Only the lines from the one containing "You are a GUI" through the end of the entries should be returned, exactly as they are, with the pictures omitted.

SUPPLIED DATA below:

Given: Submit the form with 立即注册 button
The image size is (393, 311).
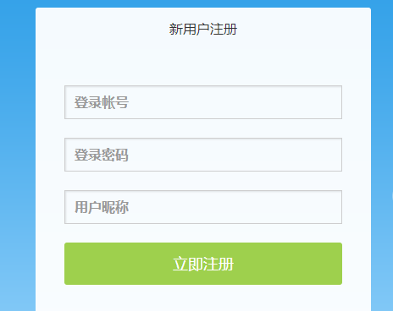Looking at the screenshot, I should (x=203, y=264).
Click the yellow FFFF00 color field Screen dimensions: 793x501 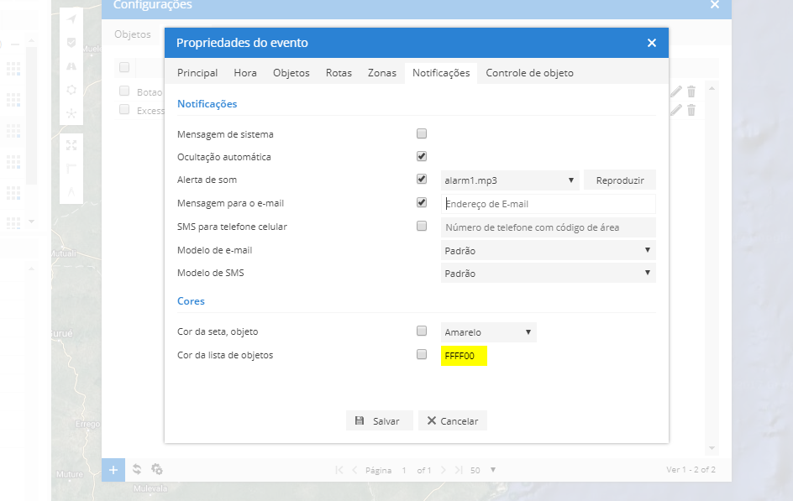[464, 356]
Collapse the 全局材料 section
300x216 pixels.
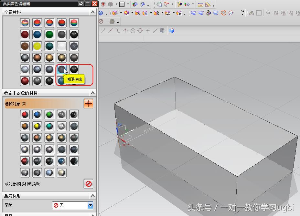pos(93,12)
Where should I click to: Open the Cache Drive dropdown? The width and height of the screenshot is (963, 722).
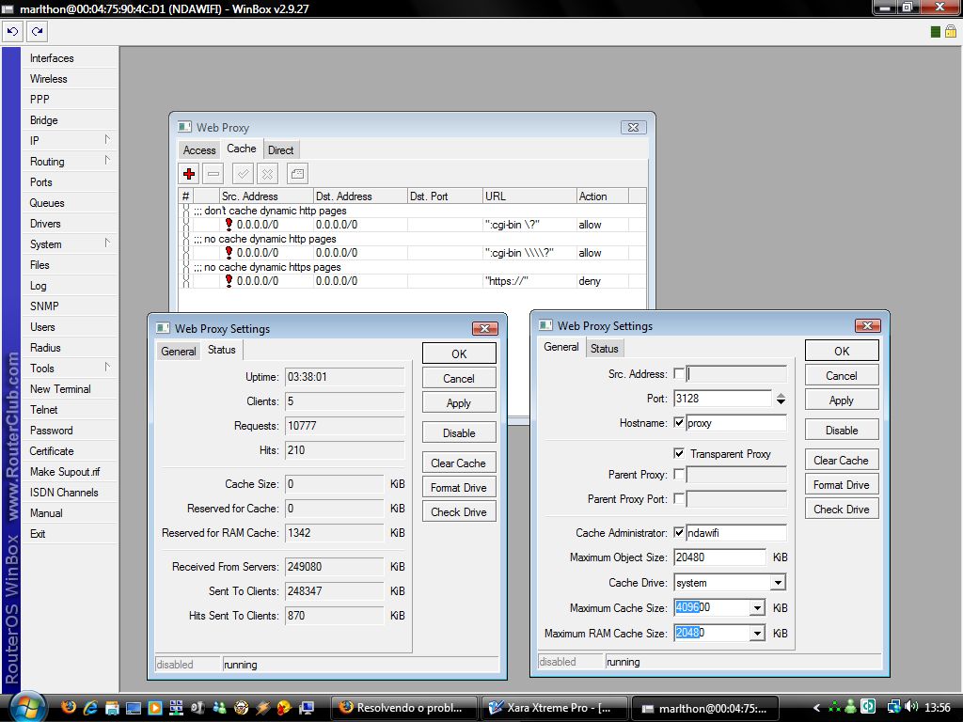point(778,583)
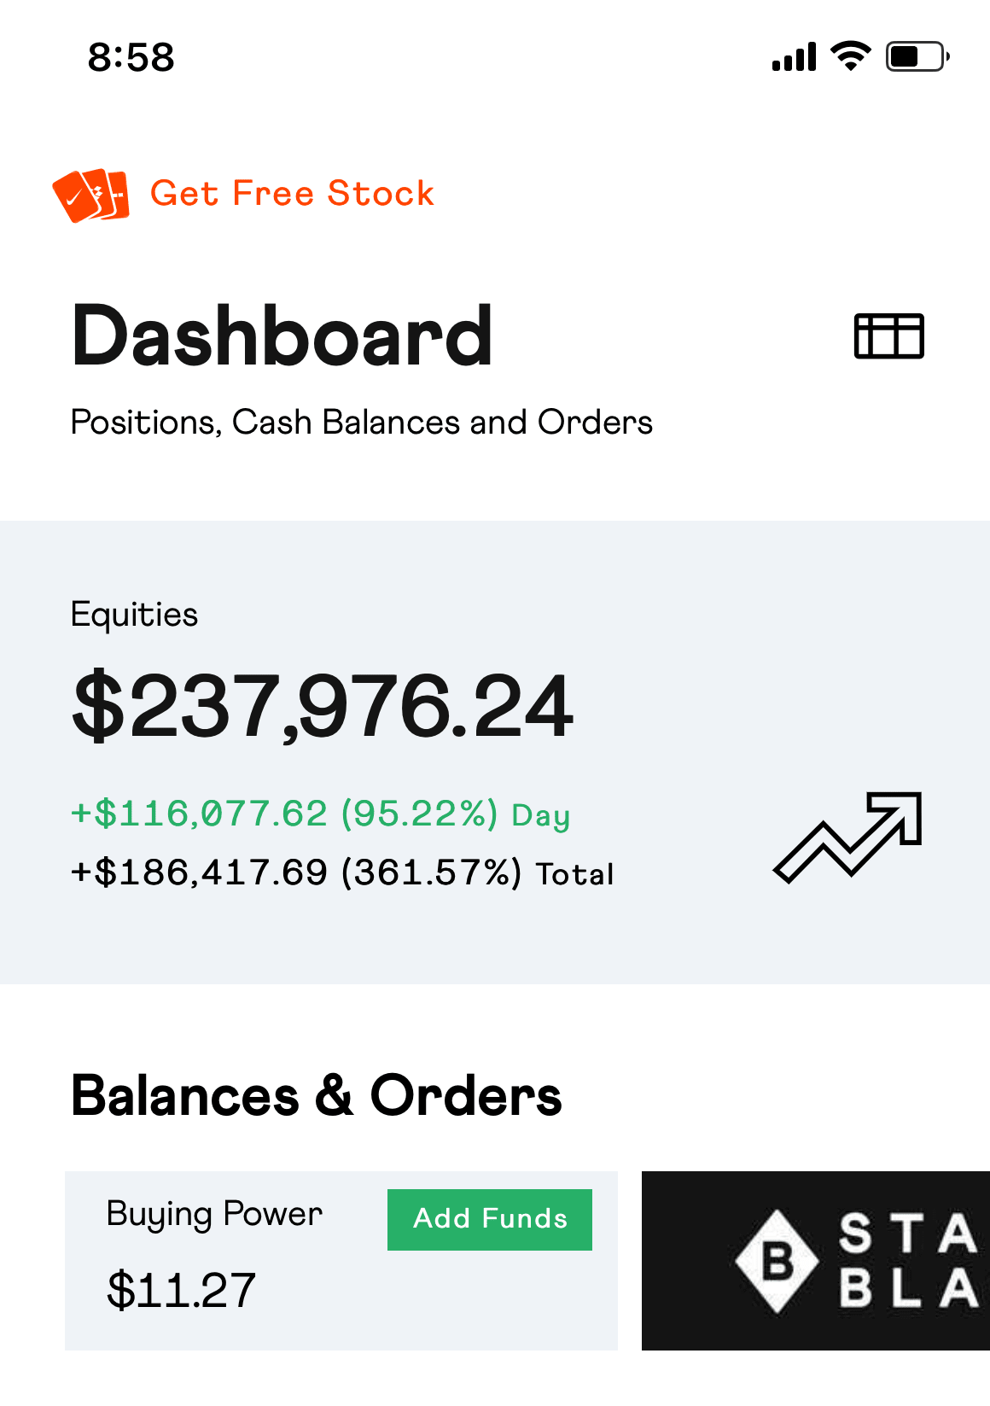Tap the Positions, Cash Balances and Orders subtitle

click(362, 423)
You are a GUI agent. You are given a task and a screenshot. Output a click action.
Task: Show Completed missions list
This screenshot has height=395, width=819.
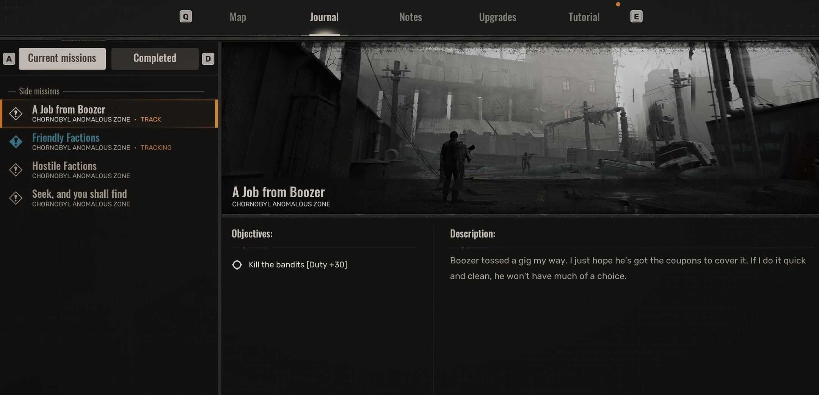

End of SUPPLIED DATA.

--- SOLUTION BELOW ---
You are a GUI agent. You are given a task and a screenshot. Output a click action.
Task: Show Completed missions list
This screenshot has height=395, width=819.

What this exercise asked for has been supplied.